A photo in the Toronto Star May 29 featured Takashi Koezuka, Japan’s consul general in Toronto, walking with wife Reiko and York University President and Vice-Chancellor Lorna R. Marsden, past flowering cherry trees after a ceremonial planting May 28 on York’s Keele campus. The University will plant 250 of the trees, known as sakura, as part of a project that celebrates warm relations between Canada and Japan.
Ivey dean calls for business-school funding overhaul
In his parting shot as Ivey Business School dean, Larry Tapp is calling for an overhaul of Canadian management education that would focus funding support on about six elite schools, reported the Globe and Mail May 29. His idea would be to cut back 24 other management faculties, whose existence, Tapp argued, scatters and weakens the effort of attracting top business students and academics to Canada.
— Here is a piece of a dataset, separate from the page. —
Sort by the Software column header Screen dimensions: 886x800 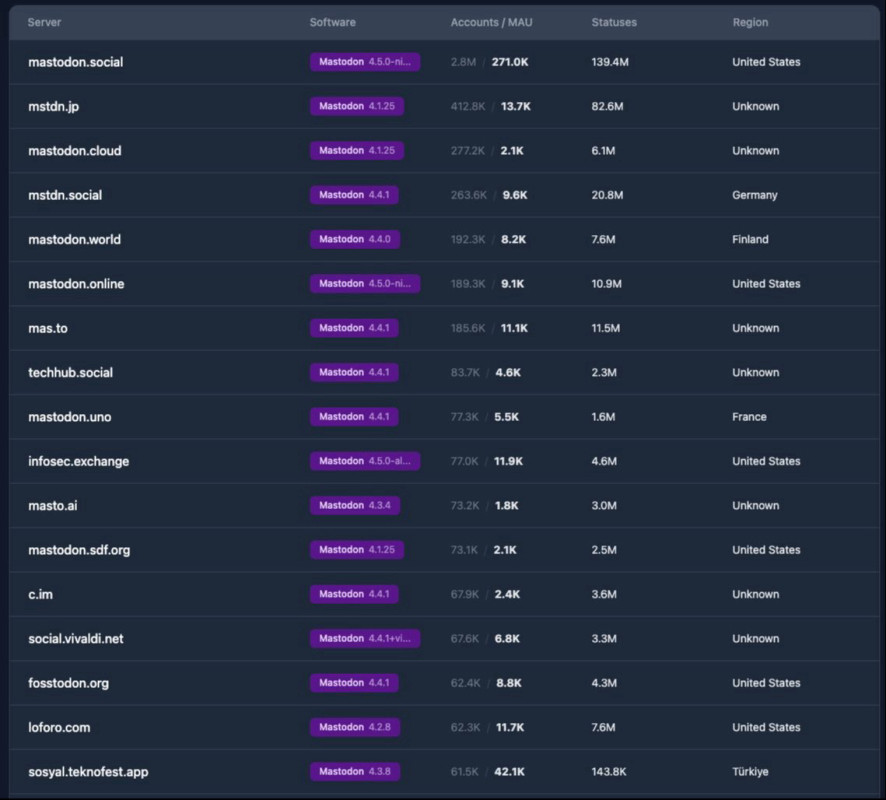point(332,22)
Besides his Richard Ivey School at the University of Western Ontario, Tapp’s favoured elite would include the University of Toronto’s Rotman School, the business schools of Queen’s University, McGill University and the University of British Columbia, and École des hautes études commerciales (HEC) of Montreal. He made the provocative remarks leading up to a speech at Toronto’s Empire Club, at which he was to urge change to the funding model of business schools, which, he says, faces a potential crisis. In a hotly contested global market, Canadian schools are hard-pressed to counter the top U.S. institutions, which can tap huge private endowments in paying for high-priced teaching talent. York’s Schulich School of Business led a list of what the Globe called “notables” not on Tapp’s list.
Sex-assault charge against judge a rare event
A judge in Barrie, Ontario, was charged yesterday with one count of sexual assault, based on a complaint of “inappropriate behaviour,” after a five-month investigation, reported The Globe and Mail May 29. “This is a rare event,” said Allan Hutchinson, a professor at York University’s Osgoode Hall Law School. Hutchinson said he could not recall many cases in recent memory of a judge being charged with sexual assault. He said in these types of cases care would be taken that no special treatment was accorded to the judge being charged.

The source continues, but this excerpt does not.